The task: In the records below, find the line that contains "Task: Switch to the Color Sync tab" and the line that contains "Screen dimensions: 720x1280"; write out exactly those two lines and everything between them, without the pictures.

Source material:
== Segment start ==
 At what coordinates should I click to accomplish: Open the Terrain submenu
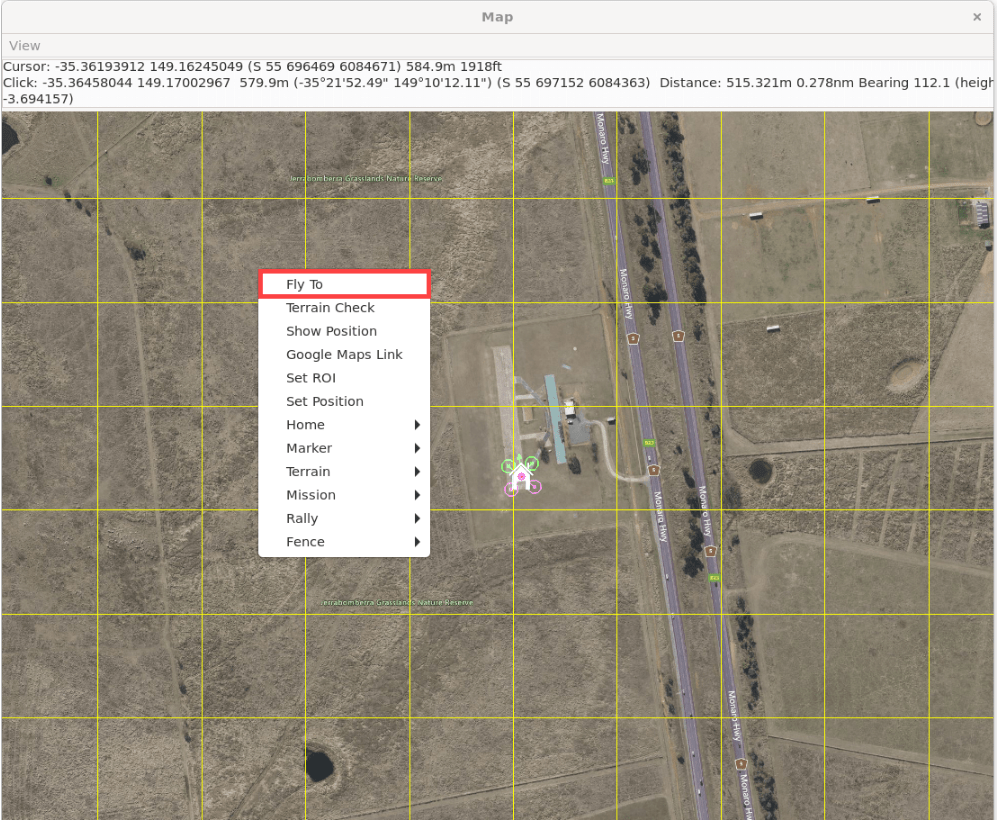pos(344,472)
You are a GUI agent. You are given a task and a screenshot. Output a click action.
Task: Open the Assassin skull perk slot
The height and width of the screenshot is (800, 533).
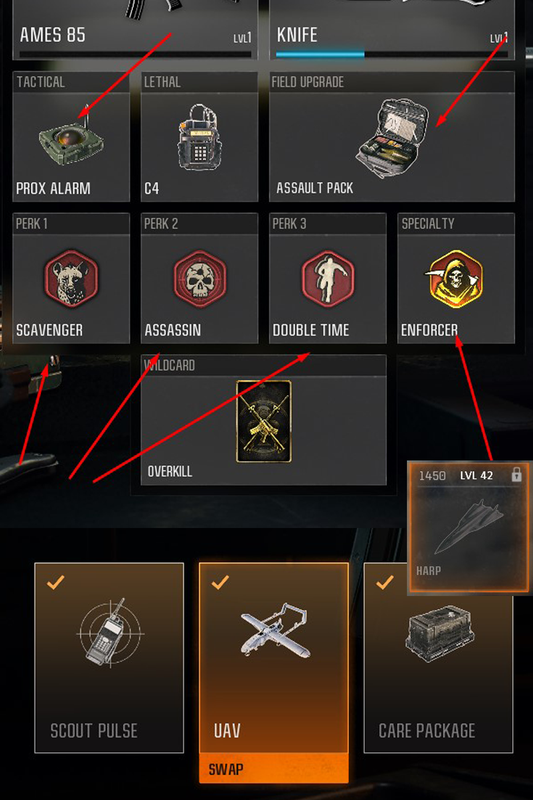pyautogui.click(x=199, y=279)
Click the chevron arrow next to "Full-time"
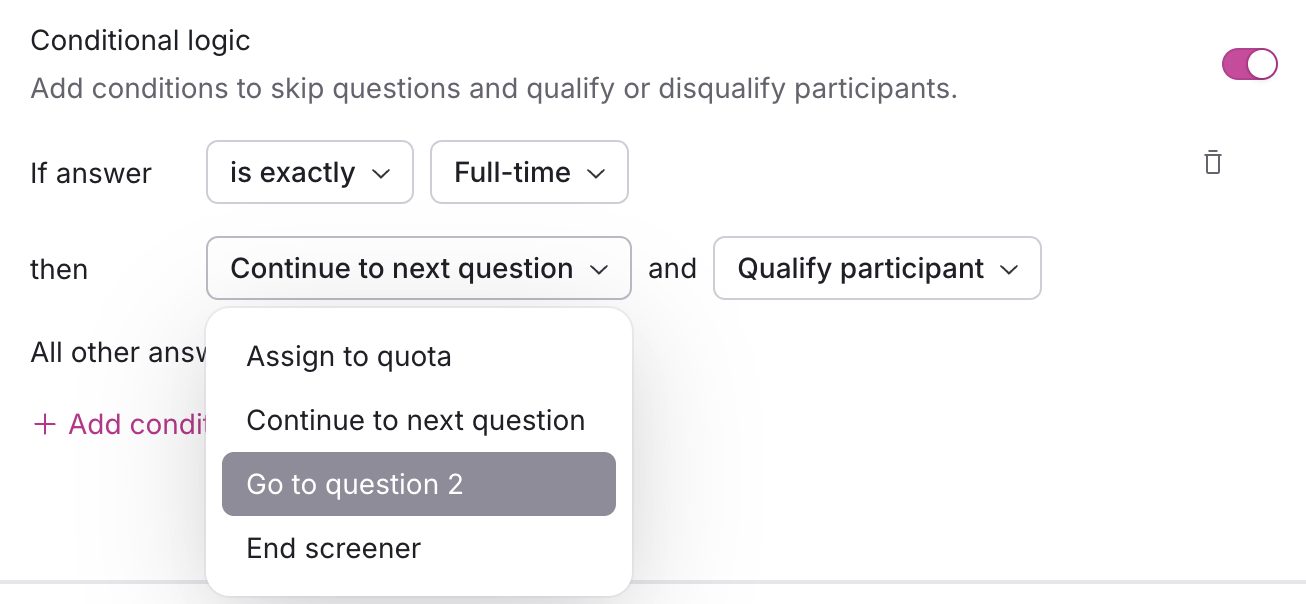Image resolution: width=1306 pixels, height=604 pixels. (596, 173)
== Segment end ==
== Segment start ==
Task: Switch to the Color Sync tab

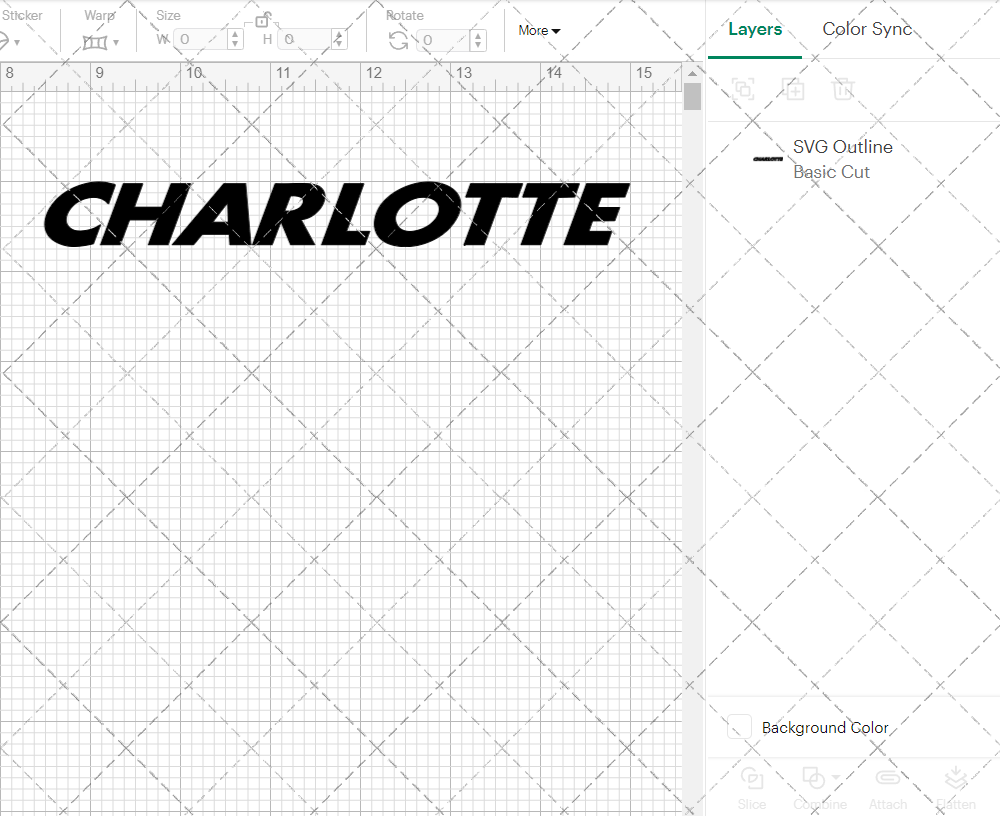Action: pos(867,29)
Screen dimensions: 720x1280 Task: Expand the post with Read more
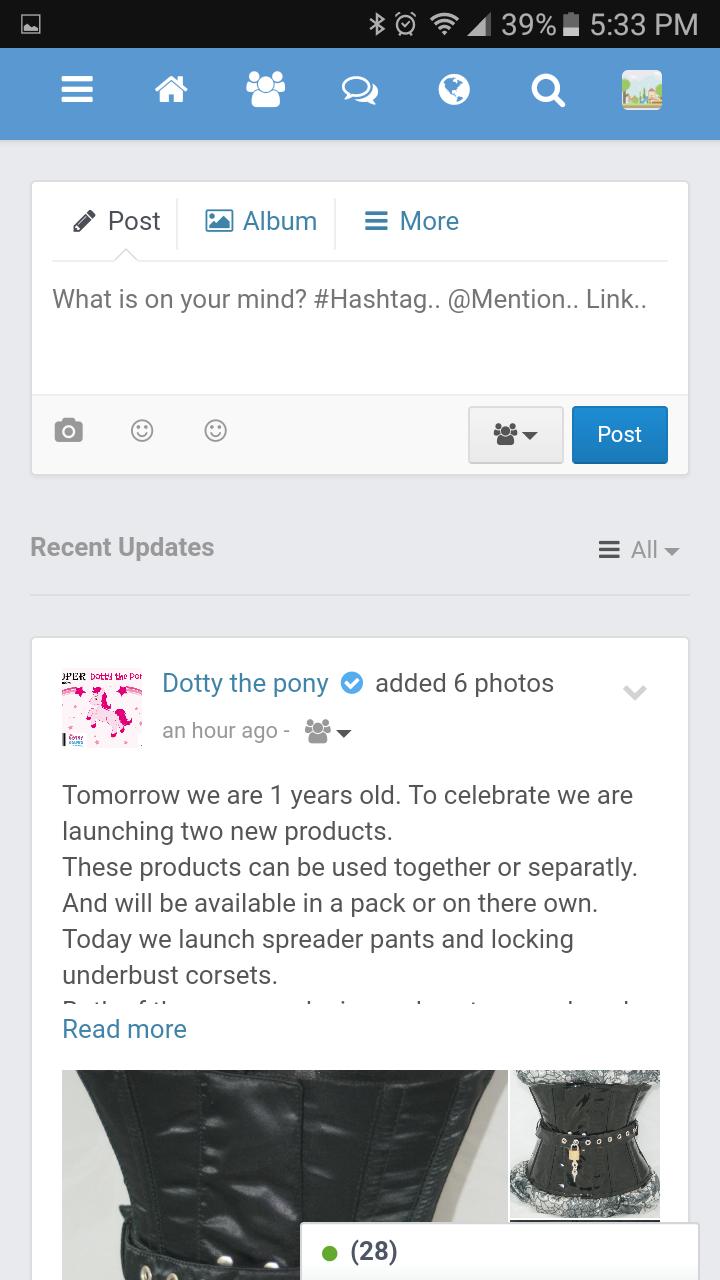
== Segment end ==
Response to the task:
Task: Switch to the Color Sync tab

Action: pos(867,29)
Screen dimensions: 720x1280 Task: Expand the post with Read more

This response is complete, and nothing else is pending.